The Cotahuasi Valley of Peru is dotted with pre-Columbian tombs containing an upward of forty mummies each. This immense discovery was dated to between 800 and 1000, during which the Viking Age had just been launched back in Europe and the Anasazi civilization was nearing a climax. Together, these ancient burials are part of a vast,1,200-year-old ceremonial center, which has been linked to a pre-Inca civilization known as the Wari. Collectively, archaeologists have unearthed close to 117 mummies, but thousands wait to be properly retrieved and cataloged. The mummified remains include not only adults but children, infants, and even fetuses. The fetuses were placed in jars and buried together with the adults. Archaeologists have also discovered that a series of villages were founded surrounding the tombs.
Curled up, with their arms wrapped around the knees with ropes and then encased in strips of clothing, the mummies amounted to a familiar and not unusual find. Only their unique form of preservation and vast numbers remanded it as a top find of this decade. The tombs are set about short hill-tops, which the self-governing villages have then surrounded. Justin Jennings, curator of the Royal Ontario Museum, wrote regarding this find and the positioning with in the hilltops: “The dead, likely numbering thousands, towered over the living.”

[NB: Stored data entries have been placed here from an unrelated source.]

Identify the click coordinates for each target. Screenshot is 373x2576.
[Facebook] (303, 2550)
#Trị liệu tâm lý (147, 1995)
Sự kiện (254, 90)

Jennings noted that unlike our own modern society, in which death brings finality and a resting of purpose, in the Andes death was the beginning of a much more involved process. The mummies signified equality and purpose, as part of a folkish community. Unlike other finds, these persons were not sacrificed or part of any act of violence. Jennings maintains this view: “It’s a period of great change and one of the ways which humans around the world deal with that is through violence. What we are suggesting is that [this find] Tenahaha was placed in part to deal with those changes, to find a way outside violence, to deal with periods of radical cultural change.”